WRITTEN INSTRUCTION
Update the records below by changing every "GUI agent" to "interface agent" and leaving all other text untouched.

(Stored items from a collection)
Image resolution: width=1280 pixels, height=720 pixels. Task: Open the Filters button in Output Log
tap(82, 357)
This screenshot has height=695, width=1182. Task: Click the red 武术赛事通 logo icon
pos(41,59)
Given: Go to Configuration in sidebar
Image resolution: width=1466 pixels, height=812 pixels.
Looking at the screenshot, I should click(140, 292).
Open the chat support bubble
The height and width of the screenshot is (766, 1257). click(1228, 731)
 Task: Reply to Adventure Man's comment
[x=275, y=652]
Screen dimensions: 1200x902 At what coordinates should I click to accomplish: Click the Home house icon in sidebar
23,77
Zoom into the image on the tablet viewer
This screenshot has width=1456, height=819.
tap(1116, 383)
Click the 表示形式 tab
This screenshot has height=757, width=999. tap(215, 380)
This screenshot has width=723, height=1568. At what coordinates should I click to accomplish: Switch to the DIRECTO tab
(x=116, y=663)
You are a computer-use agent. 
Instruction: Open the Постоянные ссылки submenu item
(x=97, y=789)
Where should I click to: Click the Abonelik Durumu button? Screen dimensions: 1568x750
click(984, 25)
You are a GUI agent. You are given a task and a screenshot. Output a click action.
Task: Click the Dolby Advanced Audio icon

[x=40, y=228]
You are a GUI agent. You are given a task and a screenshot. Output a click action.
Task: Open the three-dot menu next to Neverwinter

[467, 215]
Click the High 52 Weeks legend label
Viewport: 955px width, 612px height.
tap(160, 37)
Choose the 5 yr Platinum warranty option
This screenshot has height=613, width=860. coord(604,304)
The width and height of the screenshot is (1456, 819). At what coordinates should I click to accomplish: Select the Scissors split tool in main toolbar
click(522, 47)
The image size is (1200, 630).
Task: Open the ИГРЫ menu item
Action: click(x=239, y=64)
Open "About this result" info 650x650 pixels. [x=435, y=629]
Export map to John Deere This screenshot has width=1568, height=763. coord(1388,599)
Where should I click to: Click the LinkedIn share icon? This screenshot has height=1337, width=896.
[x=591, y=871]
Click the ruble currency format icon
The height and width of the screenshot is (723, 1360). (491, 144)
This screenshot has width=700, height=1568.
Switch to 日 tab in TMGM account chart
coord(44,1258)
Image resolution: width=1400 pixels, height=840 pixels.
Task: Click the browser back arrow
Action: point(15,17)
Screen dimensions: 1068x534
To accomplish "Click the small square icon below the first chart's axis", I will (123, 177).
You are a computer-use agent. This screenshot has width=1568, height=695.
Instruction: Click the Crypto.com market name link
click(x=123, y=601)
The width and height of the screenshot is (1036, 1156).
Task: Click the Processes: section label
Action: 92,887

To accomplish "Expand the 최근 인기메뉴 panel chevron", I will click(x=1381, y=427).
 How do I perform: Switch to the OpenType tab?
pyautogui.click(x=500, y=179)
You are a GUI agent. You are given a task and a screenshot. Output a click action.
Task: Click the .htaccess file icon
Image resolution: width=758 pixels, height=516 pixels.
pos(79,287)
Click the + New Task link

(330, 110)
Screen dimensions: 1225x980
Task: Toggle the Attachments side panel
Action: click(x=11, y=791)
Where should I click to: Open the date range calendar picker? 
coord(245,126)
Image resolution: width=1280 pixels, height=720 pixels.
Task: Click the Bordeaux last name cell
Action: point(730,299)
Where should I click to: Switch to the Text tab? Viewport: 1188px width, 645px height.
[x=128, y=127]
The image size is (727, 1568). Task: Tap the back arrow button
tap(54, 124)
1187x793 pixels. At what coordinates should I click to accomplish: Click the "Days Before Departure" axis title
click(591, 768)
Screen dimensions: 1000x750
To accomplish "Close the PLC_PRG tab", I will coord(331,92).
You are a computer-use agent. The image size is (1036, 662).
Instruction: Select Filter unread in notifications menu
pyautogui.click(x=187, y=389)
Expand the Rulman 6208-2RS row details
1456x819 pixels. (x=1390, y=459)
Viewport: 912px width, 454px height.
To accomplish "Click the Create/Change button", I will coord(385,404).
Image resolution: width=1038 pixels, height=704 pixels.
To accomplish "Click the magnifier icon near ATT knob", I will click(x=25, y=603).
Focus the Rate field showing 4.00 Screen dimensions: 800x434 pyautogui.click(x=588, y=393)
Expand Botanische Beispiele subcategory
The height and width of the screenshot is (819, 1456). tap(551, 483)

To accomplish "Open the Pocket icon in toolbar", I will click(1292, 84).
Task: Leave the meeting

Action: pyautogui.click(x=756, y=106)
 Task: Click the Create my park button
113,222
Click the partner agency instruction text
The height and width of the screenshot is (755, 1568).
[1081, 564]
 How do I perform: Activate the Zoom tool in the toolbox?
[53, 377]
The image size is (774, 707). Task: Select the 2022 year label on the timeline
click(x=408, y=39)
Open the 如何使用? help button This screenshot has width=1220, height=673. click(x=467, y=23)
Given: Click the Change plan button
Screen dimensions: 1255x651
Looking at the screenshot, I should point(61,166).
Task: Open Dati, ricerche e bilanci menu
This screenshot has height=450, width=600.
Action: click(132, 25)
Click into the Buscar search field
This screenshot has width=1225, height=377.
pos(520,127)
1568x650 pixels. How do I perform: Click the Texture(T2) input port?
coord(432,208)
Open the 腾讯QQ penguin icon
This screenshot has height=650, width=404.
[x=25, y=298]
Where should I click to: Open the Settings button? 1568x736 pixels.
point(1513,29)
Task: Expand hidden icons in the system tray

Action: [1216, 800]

EXPECTED ANSWER
Image resolution: width=1280 pixels, height=720 pixels. Task: Open the Filters button in Output Log
tap(82, 357)
This screenshot has height=695, width=1182. Task: Click the red 武术赛事通 logo icon
pos(41,59)
Given: Go to Configuration in sidebar
Image resolution: width=1466 pixels, height=812 pixels.
Looking at the screenshot, I should click(140, 292).
Open the chat support bubble
The height and width of the screenshot is (766, 1257). click(1228, 731)
 Task: Reply to Adventure Man's comment
[x=275, y=652]
Screen dimensions: 1200x902 At what coordinates should I click to accomplish: Click the Home house icon in sidebar
23,77
Zoom into the image on the tablet viewer
This screenshot has width=1456, height=819.
tap(1116, 383)
Click the 表示形式 tab
This screenshot has height=757, width=999. tap(215, 380)
This screenshot has width=723, height=1568. At what coordinates should I click to accomplish: Switch to the DIRECTO tab
(x=116, y=663)
You are a computer-use agent. 
Instruction: Open the Постоянные ссылки submenu item
(x=97, y=789)
Where should I click to: Click the Abonelik Durumu button? Screen dimensions: 1568x750
click(984, 25)
You are a interface agent. You are given a task and a screenshot. Output a click action.
Task: Click the Dolby Advanced Audio icon

[x=40, y=228]
You are a interface agent. You are given a task and a screenshot. Output a click action.
Task: Open the three-dot menu next to Neverwinter

[467, 215]
Click the High 52 Weeks legend label
Viewport: 955px width, 612px height.
tap(160, 37)
Choose the 5 yr Platinum warranty option
This screenshot has height=613, width=860. coord(604,304)
The width and height of the screenshot is (1456, 819). At what coordinates should I click to accomplish: Select the Scissors split tool in main toolbar
click(522, 47)
The image size is (1200, 630).
Task: Open the ИГРЫ menu item
Action: click(x=239, y=64)
Open "About this result" info 650x650 pixels. [x=435, y=629]
Export map to John Deere This screenshot has width=1568, height=763. coord(1388,599)
Where should I click to: Click the LinkedIn share icon? This screenshot has height=1337, width=896.
[x=591, y=871]
Click the ruble currency format icon
The height and width of the screenshot is (723, 1360). (491, 144)
This screenshot has width=700, height=1568.
Switch to 日 tab in TMGM account chart
coord(44,1258)
Image resolution: width=1400 pixels, height=840 pixels.
Task: Click the browser back arrow
Action: point(15,17)
Screen dimensions: 1068x534
To accomplish "Click the small square icon below the first chart's axis", I will (123, 177).
You are a computer-use agent. This screenshot has width=1568, height=695.
Instruction: Click the Crypto.com market name link
click(x=123, y=601)
The width and height of the screenshot is (1036, 1156).
Task: Click the Processes: section label
Action: 92,887

To accomplish "Expand the 최근 인기메뉴 panel chevron", I will click(x=1381, y=427).
 How do I perform: Switch to the OpenType tab?
pyautogui.click(x=500, y=179)
You are a interface agent. You are given a task and a screenshot. Output a click action.
Task: Click the .htaccess file icon
Image resolution: width=758 pixels, height=516 pixels.
pos(79,287)
Click the + New Task link

(330, 110)
Screen dimensions: 1225x980
Task: Toggle the Attachments side panel
Action: click(x=11, y=791)
Where should I click to: Open the date range calendar picker? 
coord(245,126)
Image resolution: width=1280 pixels, height=720 pixels.
Task: Click the Bordeaux last name cell
Action: point(730,299)
Where should I click to: Switch to the Text tab? Viewport: 1188px width, 645px height.
[x=128, y=127]
The image size is (727, 1568). Task: Tap the back arrow button
tap(54, 124)
1187x793 pixels. At what coordinates should I click to accomplish: Click the "Days Before Departure" axis title
click(591, 768)
Screen dimensions: 1000x750
To accomplish "Close the PLC_PRG tab", I will coord(331,92).
You are a computer-use agent. The image size is (1036, 662).
Instruction: Select Filter unread in notifications menu
pyautogui.click(x=187, y=389)
Expand the Rulman 6208-2RS row details
1456x819 pixels. (x=1390, y=459)
Viewport: 912px width, 454px height.
To accomplish "Click the Create/Change button", I will coord(385,404).
Image resolution: width=1038 pixels, height=704 pixels.
To accomplish "Click the magnifier icon near ATT knob", I will click(x=25, y=603).
Focus the Rate field showing 4.00 Screen dimensions: 800x434 pyautogui.click(x=588, y=393)
Expand Botanische Beispiele subcategory
The height and width of the screenshot is (819, 1456). tap(551, 483)

To accomplish "Open the Pocket icon in toolbar", I will click(1292, 84).
Task: Leave the meeting

Action: pyautogui.click(x=756, y=106)
 Task: Click the Create my park button
113,222
Click the partner agency instruction text
The height and width of the screenshot is (755, 1568).
[1081, 564]
 How do I perform: Activate the Zoom tool in the toolbox?
[53, 377]
The image size is (774, 707). Task: Select the 2022 year label on the timeline
click(x=408, y=39)
Open the 如何使用? help button This screenshot has width=1220, height=673. click(x=467, y=23)
Given: Click the Change plan button
Screen dimensions: 1255x651
Looking at the screenshot, I should point(61,166).
Task: Open Dati, ricerche e bilanci menu
This screenshot has height=450, width=600.
Action: click(132, 25)
Click into the Buscar search field
This screenshot has width=1225, height=377.
pos(520,127)
1568x650 pixels. How do I perform: Click the Texture(T2) input port?
coord(432,208)
Open the 腾讯QQ penguin icon
This screenshot has height=650, width=404.
[x=25, y=298]
Where should I click to: Open the Settings button? 1568x736 pixels.
point(1513,29)
Task: Expand hidden icons in the system tray

Action: [1216, 800]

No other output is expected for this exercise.